British designer Simon Cox should be known to at least one Isuzu VehiCROSS-owning reader out there, who I'm sure sent Cox a box of chocolate for his work on the crazy three-door SUV.

It was one of the first production cars he worked on, and was lifted straight from the concept that auto show visitors loved. Before the VehiCROSS, however, Cox designed a number of interesting concepts for Isuzu—but none as awesome as the Como.

I've decided that it's also the Most Unlikely Isuzu Concept of the 1990s (as if I could award such things), for reasons you’ll soon understand.


Is the Isuzu Como a rare beauty or expensive no-no? • via Isuzu

The '80s and '90s were a strange time for Isuzu, as it saw its share of the passenger car market shrink precipitously even though its products were generally quite good.
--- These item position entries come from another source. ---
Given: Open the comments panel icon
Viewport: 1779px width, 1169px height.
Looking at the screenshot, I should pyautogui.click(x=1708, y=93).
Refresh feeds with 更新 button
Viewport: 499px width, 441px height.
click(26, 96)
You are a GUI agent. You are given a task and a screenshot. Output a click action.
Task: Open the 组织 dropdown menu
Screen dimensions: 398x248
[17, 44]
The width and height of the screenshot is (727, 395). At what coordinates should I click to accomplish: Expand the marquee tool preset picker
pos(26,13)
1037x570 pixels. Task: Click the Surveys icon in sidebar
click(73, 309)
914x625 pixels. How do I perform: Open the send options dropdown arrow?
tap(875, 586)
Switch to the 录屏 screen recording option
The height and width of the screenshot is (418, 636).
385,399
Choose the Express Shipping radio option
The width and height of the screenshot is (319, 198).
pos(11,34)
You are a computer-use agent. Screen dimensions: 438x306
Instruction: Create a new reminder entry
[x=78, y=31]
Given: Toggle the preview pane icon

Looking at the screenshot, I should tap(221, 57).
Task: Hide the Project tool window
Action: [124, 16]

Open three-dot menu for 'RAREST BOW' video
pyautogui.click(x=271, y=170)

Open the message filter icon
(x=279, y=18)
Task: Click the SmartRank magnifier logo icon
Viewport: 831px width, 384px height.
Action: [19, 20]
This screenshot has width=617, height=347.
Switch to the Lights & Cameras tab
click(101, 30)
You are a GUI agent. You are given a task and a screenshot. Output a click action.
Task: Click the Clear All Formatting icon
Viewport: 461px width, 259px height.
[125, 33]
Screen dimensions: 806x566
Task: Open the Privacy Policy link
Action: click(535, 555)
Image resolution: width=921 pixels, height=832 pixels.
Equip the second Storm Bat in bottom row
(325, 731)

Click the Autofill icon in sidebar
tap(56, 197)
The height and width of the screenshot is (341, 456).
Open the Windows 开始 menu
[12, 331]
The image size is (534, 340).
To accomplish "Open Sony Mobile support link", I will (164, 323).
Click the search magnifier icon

In Japan, it was sort of a sportier, youth-oriented brand, like if Scion had the gall to make a rear-drive, turbocharged hatchback…designed by Giugiaro. (I’m talking about the Isuzu Piazza.)

As a smaller company, it tried to find volume for its products by engaging in a dangerous badge engineering dance: let another automaker build the car, add Isuzu badges, job done!

Go back and check out the company's road car timeline, and you'll see that it stopped making its own passenger cars by 1995—choosing instead to rebadge other makes' cars as Isuzu models. (For more context, consider that Isuzu was also particularly hard hit by Japan's asset price bubble crash in the early 1990s.)

While this was all shaking out, the company knew it still had a successful truck, SUV, and commercial line to work with, and decided to focus on those aspects of the range — creating a truck-first company. Eat your heart out, RAM & Jeep.

In public, the Isuzu became known as the "Sport Utility Specialists," and, for a while, this paid off.

There was a transition period, however, where the company had no clue what it was doing. It was throwing things at the wall and hoping they'd stick—and it should be thankful that Cox was on board to take full advantage of this by spending company money on an outrageously complex vehicle, then painting it an anonymous shade of pearl white.


F1 test: skip to just before the 2 min mark

Forget the car/truck thing for a second. Did you know that Isuzu spent hard-earned research and development budget on a Formula 1 engine? For Lotus? That was used in a single test in 1991 year and then ditched? Diversion over.

The ISUZU 'Sport' 3.5-litre V12 engine • source unknown

Well, well, well, it turned up later in the year inside today's car, the "grand sports-utility vehicle" Isuzu Como concept at the 1991 Tokyo Motor Show. Named after Lake Como, the picturesque Italian playground that's home to George Clooney, the concept ute promised to do it all.

What better illustration of a company at the car-truck crossroads than a car-based truck with a 3.5-litre 740-horsepower Formula 1 V12 mounted in the middle…and 2+2 seating…accessed by scissor ("Lambo") doors?

Deep teal interior? Power retractable rear tailgate?

No? Not interested?

Well f*** you too…is what Isuzu should have said and built 10 of them in order to forever live rent free in the minds of automotive otaku everywhere.

Sadly, the Isuzu concept was quickly forgotten about, and only traces of it can be found online. The engine is still talked about in Formula 1 circles, which is where I learned that the Lotus test driver tasked with putting the Isuzu V12 through its paces was the future two-time World Champion Mika Häkkinen.

Do you miss this era of 1990s showstoppers, or are you simply relieved automakers no longer spend millions to get our hopes up with wild concept cars?